» TEXT
The Trading Advisor manages the assets of the Series pursuant to its Diversified Managed Account Program (the “Program”). The Program employs a computer-based system to engage in the speculative trading of approximately 120 instruments including international futures, options and forwards, government securities such as bonds, as well as certain OTC instruments, which may include foreign exchange and interest rate forward contracts and swaps.
The investment objective of the Program is to achieve long-term capital appreciation through compound growth. The Trading Advisor attempts to achieve this goal by pursuing a diversified trading scheme that does not rely upon favorable conditions in any particular market, nor on market direction. The Program seeks to combine highly liquid financial instruments offering positive but low Sharpe ratios (which are designed to measure return relative to risk) and generally low correlation over the long term to other markets such as equities and fixed income. Please note, however, that there is no assurance that the Program will have a low correlation to other markets, even over the long term, and over the short term the Program may be highly correlated to other markets.

» INFORMATION PROVIDED

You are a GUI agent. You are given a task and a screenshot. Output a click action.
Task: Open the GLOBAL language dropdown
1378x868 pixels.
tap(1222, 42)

» TO DO
A - Please write out the Program description from "The Trading Advisor manages" up to and including "contracts and swaps.", word for word.
B - Using the Program description above the lines, list the categories of instruments that the Program is said to trade. Leave out the examples given after "such as" and "which may include".
C - Answer these from the Program description above the lines:
(i) About how many instruments does the Program trade?
(ii) What is the investment objective of the Program?
(iii) What are Sharpe ratios designed to measure?

» SOLVED TASKS
A -
The Trading Advisor manages the assets of the Series pursuant to its Diversified Managed Account Program (the “Program”). The Program employs a computer-based system to engage in the speculative trading of approximately 120 instruments including international futures, options and forwards, government securities such as bonds, as well as certain OTC instruments, which may include foreign exchange and interest rate forward contracts and swaps.

B -
international futures
options
forwards
government securities
certain OTC instruments

C -
(i) Approximately 120.
(ii) Long-term capital appreciation through compound growth.
(iii) Return relative to risk.